What is distributed idempotent
First , Let's imagine the following scenarios :
Scene one : stay App When you confirm your order , Click many times and no response , You can only click several times . under these circumstances , If the idempotence of the interface cannot be guaranteed , Then there will be the problem of repeated orders .
Scene two : When receiving messages , Message push repeat . If the interface that processes the message cannot guarantee idempotence , Then the news of repeated consumption may have a great impact .
Usually , For high availability 、 High performance and high scalability , The distributed system has many service nodes , But it is easy to lead to long and complex service call chain , The network communication complexity between service nodes increases exponentially , A slight network failure may cause the whole service to be abnormal .
meanwhile , Considering the possibility of hardware equipment failure , So distributed systems face a common problem : A message ( Mission ) May be consumed repeatedly . therefore , How to ensure that single consumption and repeated consumption of the same message have the same effect , That is, idempotency of messages has become a hot issue .
Other common distributed solutions
Add a unique index to the database , For example, the order number is the unique index , Prevent duplicate production orders ;
Using distributed locks , Prevent concurrent operations in applications ;
use Token Mechanism , Effectively prevent repeated submissions . Submit background tape Token value , It needs to be judged first Token Whether there is , If it exists , Delete Token, Execute business logic ;
Database through optimistic lock ;(update table_name set version=version+1 where version=0)
Database pessimistic lock , It is usually implemented with transactions through primary keys or unique indexes .
These are other common idempotent solutions , Different methods are often used in different business scenarios . Because our main business is distributed storage ,IO from Client To Server The link of is not very long , So we refer to it Token Mechanism , A set of “ new ” Mechanism to deal with idempotent problems in business scenarios .
Message processing in different states

As shown in the figure , This is a simple task system ,Server Successfully executed ① The command sent , But no corresponding result was received . This is because the storage with network factors encounters problems ,Client You need to retry the task , To eliminate the impact of network instability , But in different cases ,Server When a retry message is received , Different solutions are needed . At this time , There are three possible situations :
Case one ,Server No corresponding message was received , Because there is network instability ,Client You need to try again , At this time Server The message will be received again and processed , After normal processing, the corresponding result is returned .
The second case ,Server Received the corresponding message , Still processing , Due to other factors, the task execution time is too long . This is because the task is still being carried out , So in order to guarantee idempotence , We need to wait until the previous task is completed , Then get the execution result and return it to the client .
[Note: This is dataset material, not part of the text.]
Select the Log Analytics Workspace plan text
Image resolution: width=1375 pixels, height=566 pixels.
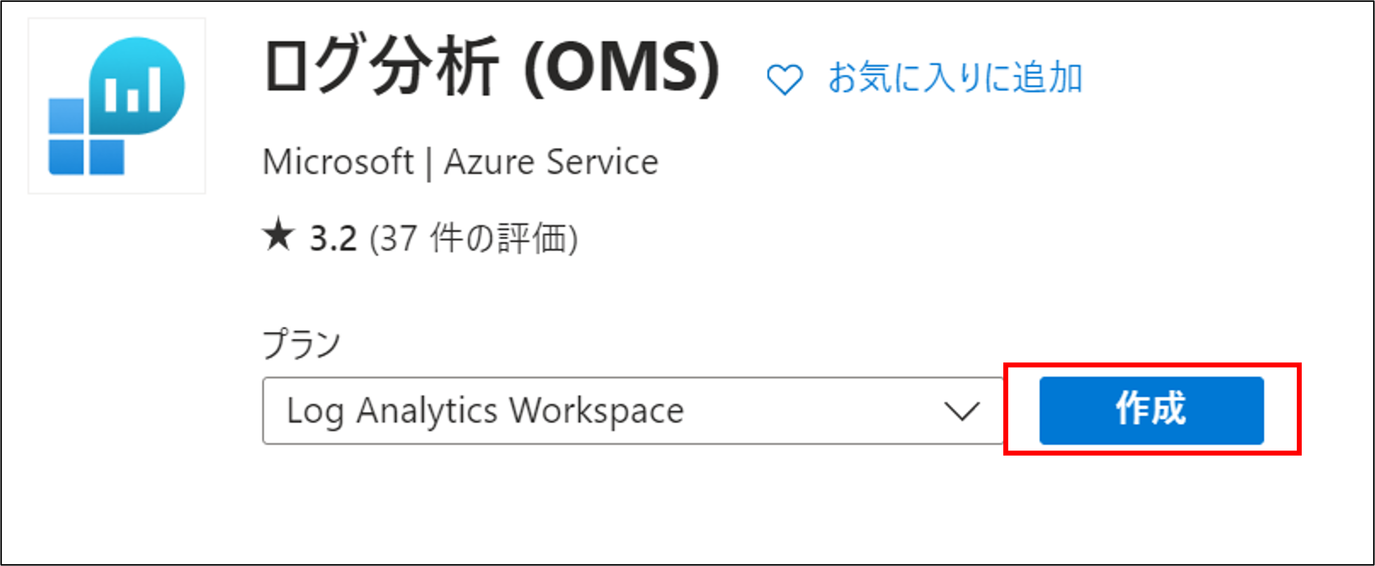pyautogui.click(x=485, y=411)
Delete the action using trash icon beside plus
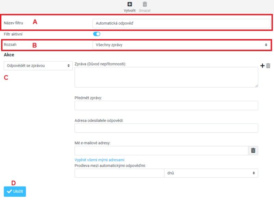Image resolution: width=274 pixels, height=217 pixels. click(268, 65)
The third case ,Server Received the corresponding message , And it has been processed , But network factors lead to Client Have not received ② Result ,Server After receiving the retry request , Get the received result directly and return it to Client.
In order to achieve the above functions , We need a reasonable mechanism to save the received message status , And you need to be able to judge that the message has been Client Clear this state when the result is received , Here we introduce SeqNumber To do these things .
SeqNumber The mechanism of
Every time we request, we will carry a request serial number that has been completed before ACK And current serial number Seq,Server When processing, it will be based on Seq To determine the status of the current message , To ensure a Seq Will not be executed many times . meanwhile , Will release ACK The corresponding serial number , Because only at this time can we guarantee Client The corresponding request has been completed correctly .

We are Client There are two queues at the end finished and running, There are tasks being performed and completed ID. stay Server There's one side map, All uncleaned messages are saved ( Include Being implemented , Execution completed ).
We have the following steps for a request :
Generate an unused Seq, Pictured here request Generated in 12;
Put this Seq Insert running queue ;
From what has been done finished The queue gets the smallest Seq As ACK, Pictured ACK=1, Come here Client Send the prepared message to Server;
Server Receive a request , First of all, I will ACK The cache of the corresponding request is released , Then get the corresponding Seq The news of , If not, it means that it is new news , Directly inserted into the , Otherwise, according to map Do the corresponding processing for the state in ( The processing method corresponding to the above three states );
After finishing the task , Return the result to Client, Come here Server Task processing has been completed ;
Client Received the result of the message , Can confirm Server The task has been completed , At this time release finished In line ACK=1 The item , Then what will just be finished is Seq=12 The task of moves to finished In .
summary
Distributed system is a very large and complex system , Idempotence is only a very important and complex problem , In the construction of distributed system , Different systems have different requirements for idempotence , I hope this article can help you .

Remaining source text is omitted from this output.